Nope! It's kinda silly. We all call electrons negative because of how they were labeled 250 years ago. If he had labeled them positive the math involving electric current would be a bit easier.
I’ve been hearing for years that the math involved would be easier if we switched signs on the electron but what equation specifically would be simpler? One would still have to deal with both polarities. I tutored electrical engineers for years and the biggest misconception by far was always considering the amount (or movement) of charge and the number of particles to be equivalent. Polarity was never really an issue.
But existing theory predicts all those just fine, it just happens that some things are not in the same direction, but it’s not like one can ignore direction. The math is still always there. And I argue things going in different directions is a feature, not a bug, because it reinforces the point that net charge and net particles are not the same thing.
Right, the math is the same. We face this in physics all the time. You drop a ball and it accelerates downward. Should the distance it covers be a negative number? Well, it seems linear distance should be positive, but if it is, then does down become positive? Shouldn't up be positive? Or do we reverse from end-minus-start and make it start-minus-end?
It doesn't matter. The math is all the same with just different labeling conventions.
For the general physics of electric charges, the convention that a proton is +1 and electron is -1 is somewhat useful as a reminder of the larger range of phenomena: protons carry charge, too, and a movement of positively charged molecules makes the charge carriers and current move in the same direction.
But as soon as you start working with practical, artificial electrical circuits (as opposed to, say, neurons), the electron-is-negative is a nuisance, because the charge carriers are almost always simple electrons. To visualize "stuff" moving one way, you have to visualize "other stuff" moving the opposite direction. You have to keep thinking that when you add more you get less. Visualization of electric/electronic technology would have been a lot more convenient if the convention had been that electrons were positive, protons negative.

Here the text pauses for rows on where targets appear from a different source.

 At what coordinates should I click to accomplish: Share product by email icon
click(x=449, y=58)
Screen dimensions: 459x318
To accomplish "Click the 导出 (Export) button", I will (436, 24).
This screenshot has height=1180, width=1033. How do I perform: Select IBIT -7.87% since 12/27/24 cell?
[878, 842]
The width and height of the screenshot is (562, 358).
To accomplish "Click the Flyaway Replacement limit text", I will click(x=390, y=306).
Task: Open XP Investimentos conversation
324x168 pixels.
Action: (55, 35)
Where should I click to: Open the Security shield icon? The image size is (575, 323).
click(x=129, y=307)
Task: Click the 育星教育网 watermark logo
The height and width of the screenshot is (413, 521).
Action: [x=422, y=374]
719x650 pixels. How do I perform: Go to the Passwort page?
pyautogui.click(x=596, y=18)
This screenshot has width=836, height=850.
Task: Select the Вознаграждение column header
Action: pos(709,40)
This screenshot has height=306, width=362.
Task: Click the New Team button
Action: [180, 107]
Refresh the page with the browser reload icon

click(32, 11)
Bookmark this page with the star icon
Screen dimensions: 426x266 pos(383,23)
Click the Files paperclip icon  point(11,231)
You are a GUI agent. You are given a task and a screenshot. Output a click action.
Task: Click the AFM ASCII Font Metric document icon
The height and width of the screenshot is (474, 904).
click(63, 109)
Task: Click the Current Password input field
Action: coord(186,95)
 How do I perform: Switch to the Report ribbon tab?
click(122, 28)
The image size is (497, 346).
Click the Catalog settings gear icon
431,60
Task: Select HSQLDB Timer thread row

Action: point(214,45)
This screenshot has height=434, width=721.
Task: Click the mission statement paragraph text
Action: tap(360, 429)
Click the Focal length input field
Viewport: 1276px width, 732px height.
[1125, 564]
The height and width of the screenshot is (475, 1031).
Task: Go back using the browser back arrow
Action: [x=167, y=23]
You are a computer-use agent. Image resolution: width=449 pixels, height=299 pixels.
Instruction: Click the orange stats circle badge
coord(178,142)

I ran into this recently with vacuum tube diodes. There's a cloud of electrons surrounding the heated ground-plate. The source plate is at high voltage. Increasing the voltage on the grid attracts electrons, which stream from the ground and fly towards the "source." And I'm calling it "source" because the stream of electrons flowing from ground to source is a positive current from source to ground. Thanks, Ben
I haven't gone through all of your notes yet, but this would've been a godsend to go over in highschool before I started my EE classes in college. It was always obvious which students had been lucky enough to already cover the material.
Your notes are awesome.
One thing I never thought of (and still have a doubt): can you really say that adding more resistance physically slows down the electrons? I mean, how slow can you make them move then by adding mega or giga ohm resistors? In metres per second? Isn't it more like that by adding more resistors there are less electrons which are able to pass it, which makes current flow less (not slower)?
Just a random thought, without research.
I'm also speculating here, but I think resistance can manifest as slower electrons or as fewer electrons moving at the same speed.
On the wire, away from the resistors, the number of electrons that can move should stay constant, so the election drift velocity should drop as resistance increases.
One more thing to add. Electron drift velocity isn't the same as signal propagation speed. Wires can transmit information at around 2/3 the speed of light, but the drift velocity of an electron in a wire is around walking speed.
The analogy I use to explain this (which is, like all analogies of course broken at many levels): a tube full of marbles will produce a marble at the far end every time you push one new marble in, but the individual marbles travel really slow.
I used to use the scene in "the two towers" where they light the fire to let Rohan know that Gondor is in need of aid. I thinks I have to stop referencing Lord of the Rings because most high schoolers haven't seen the movie these days.
Thanks, point taken. And of course there are approximations and simplifications necessary when you try to explain this subject to high school students. I mean, that is the age when you still draw parallels from the physical world and it is easier to digest electron as a very small fast moving "ball" even though it is probably not.
Electrons move at the same speed. In a low-resistance material (metal crystal) they move in an almost strait line. In a higher resitance material they take a longer path, and must line up (stop) to make it through bottlenecks. They only seem to be moving more slowly at a macroscopic level.
Beautifully presented! Thanks for sharing, these notes are inspiring, I especially like the simplicity of the presentation's design paired with interactive elements. Too often I find material with the latter to be extremely busy. As someone interested in instruction, I'm taking notes from this!
"In 1746 Benjamin Franklin mistakenly assigned a negative value to the charge carriers that we now call electrons."
Shouldn't that read "mistakenly assigned a _positive_ value to the charge carriers that we now call electrons"?